Filamentous fungal infections accounted for significant morbidity and mortality in our patients. With the introduction of echinocandins, voriconazole and posaconazole, aspergillosis has become much better treatable and some centers also use these agents for prophylaxis. However, recently an increase in the incidence of rare fungal infections such as zygomycosis has been observed. Also, voriconazole and posaconazole interact with the metabolism of calcineurin inhibitors and toxicity due to increased levels of these agents have been observed. We have used the new antifungal agents successfully in our patients once they were available after 2003 and outcome of aspergillus infections had improved, however, the incidence of non-aspergillus-fumigatus fungi (i.e., mucormycosis, penicillium, absidia) and voriconazole-resistant molds has emerged and increased morbidity and mortality in these patients (53). Prophylaxis regimen was not changed in elective transplants before 2006 except for pre-emptive therapies in case of mold colonization with voriconazole or posaconazole.

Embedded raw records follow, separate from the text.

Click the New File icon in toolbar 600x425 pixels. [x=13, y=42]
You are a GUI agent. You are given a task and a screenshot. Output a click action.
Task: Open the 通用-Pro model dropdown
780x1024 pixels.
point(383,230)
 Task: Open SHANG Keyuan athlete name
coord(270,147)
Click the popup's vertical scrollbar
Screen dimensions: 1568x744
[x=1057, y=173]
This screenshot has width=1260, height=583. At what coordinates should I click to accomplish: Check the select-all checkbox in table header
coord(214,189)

In addition to rejection and infection, many different complications are observed in lung transplant recipients and many are due to the side effects of chronic immunosuppression. Renal insufficiency and hypertension is amongst the most commonly observed side effects but patients are also at risk to develop osteoporosis, DM and various malignancies amongst many other disorders. For future cohorts with more long term survivors, individualized immunosuppression will be necessary in order to further improve outcome and prevent some of these side effects, which certainly have a negative impact on the survival and the quality of life following LuTx. However, despite the many complications long term survivors experience, their overall satisfaction rate was very good. Compliance was good with the exception of two patients who restarted smoking and one patient who developed alcoholism.
In summary, the overall infection and rejection rate remains high and infection represents the most common cause of death in this series throughout the entire study period.
Conflicts of Interest: The authors have no conflicts of interest to declare.